The Voting Rights Act is due for renewal soon. A bloc of conservative Republican representatives in the House Republican conference objected to it's coming before the House. So it won't.
Both the House and the Senate passed an amendment to the Defense Appropriations Act that the USA can't build permanent military bases in Iraq. The House-Senate conference committee, named by the Republican leadership of the two houses, cut the amendment from the bill.
So, once a moderate Republican House member has voted for Dennis Hastert for speaker, what else he votes for doesn't much matter. The right wing decides what happens.
That's enough for a spiel, more details for your back-up information after the jump.
Much has been made of the Republican majority in Congress. But throughout their "Forty Years in the Wilderness," they seldom had more than 200 Representatives, sometimes they had fewer than 150. The Democrats haven't fallen below 200 in the entire period since '94.
During the period of Democratic majorities, the Republicans had a good deal of influence. They cooperated with conservative Democrats. These often had more power than their numbers deserved because they stayed in Congress forever and rose to be senior members -- and, therefore, chairmen -- of their committees.
When the Republicans got into control, they abolished the rule that the senior member of the committee of the majority party was the chairman. The Republican chairman of a committee is the choice of the Republican leadership. So, the committee doesn't consider anything the right wing doesn't want it to consider.

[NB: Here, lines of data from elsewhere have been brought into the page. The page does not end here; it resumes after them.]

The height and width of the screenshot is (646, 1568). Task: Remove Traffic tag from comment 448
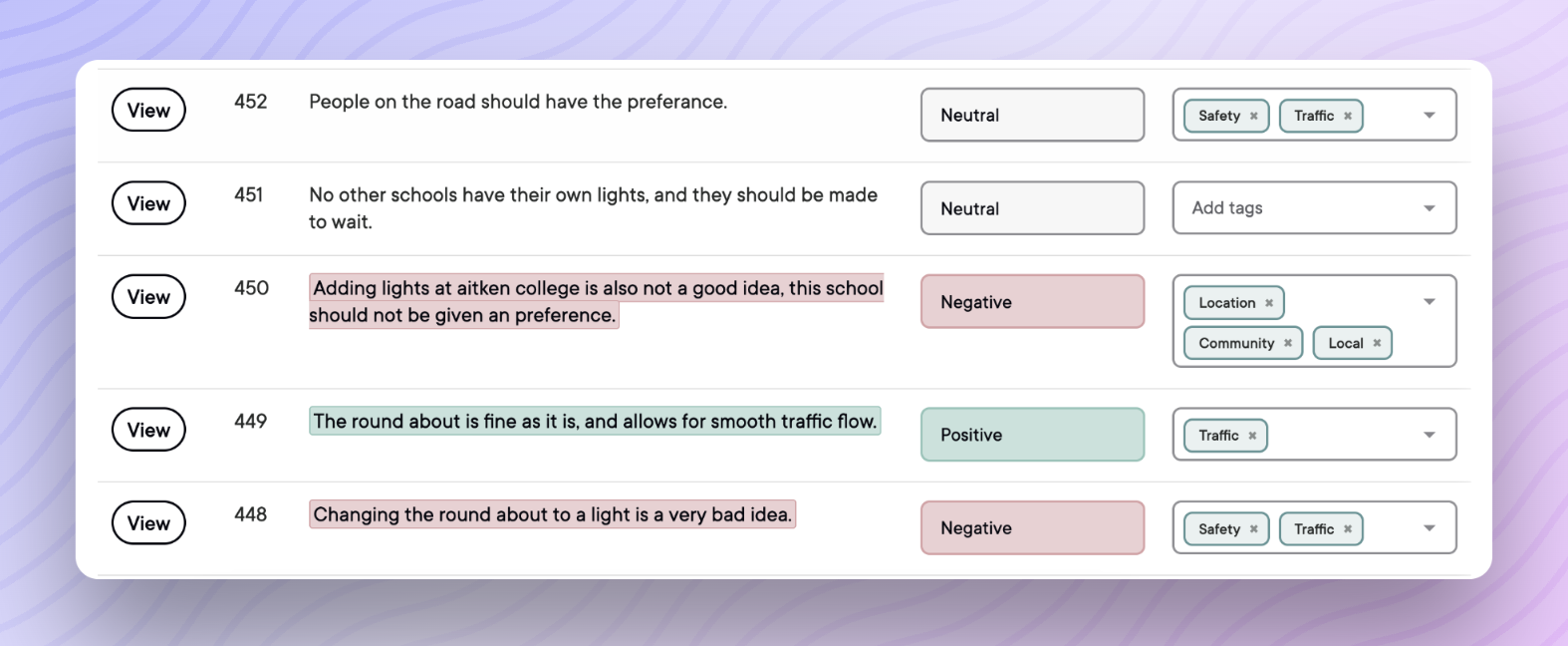[x=1348, y=529]

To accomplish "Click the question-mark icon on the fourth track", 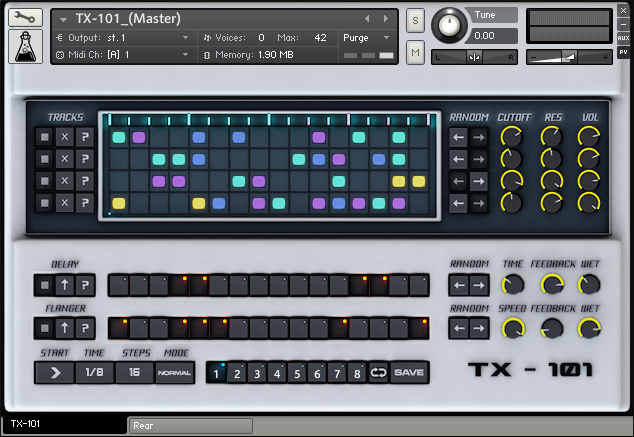I will [x=85, y=203].
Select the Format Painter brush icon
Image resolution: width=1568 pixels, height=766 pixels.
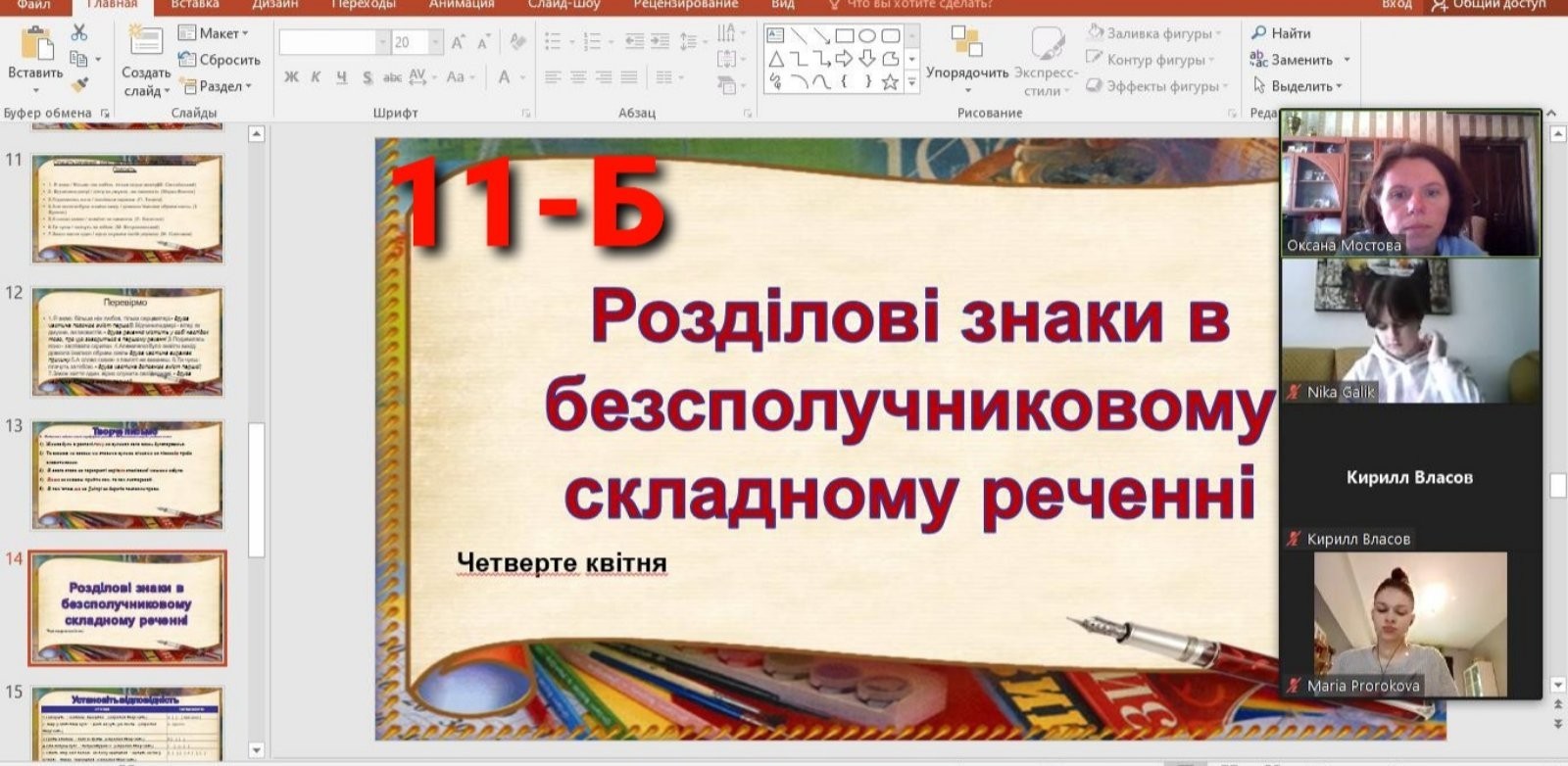pyautogui.click(x=79, y=85)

Conference committees are another dodge to get the right wing in control of the agenda, whatever the majority of members want. The House and the Senate must pass the same bill for it to become law. When a bill passes the two houses in different forms, the bill goes to a Conference Committee," a joint committee named by the leadership of the two houses, to come up with a bill that is a compromise between that passed by the House and that passed by the Senate -- called "reconciliation." Then the bill comes before each house for a vote, without the possibility of amendment. This device, although necessitated by the Constitution, is not mentioned in that document. The GOP figured out that there is nothing in actual law to limit what comes out of the confernce committee to some compromise between what actually goes in. The first ploys they used was inserting minor "earmarks," a requirement to spend some money in the district of one of the members of the committee; instead of letting the original committees look at them, they just put them in during meetings of the conference committee.
Now, they are pushing further and further. They figure that most voters don't know the mechanics of Congress. And the press is too cowed to mention them.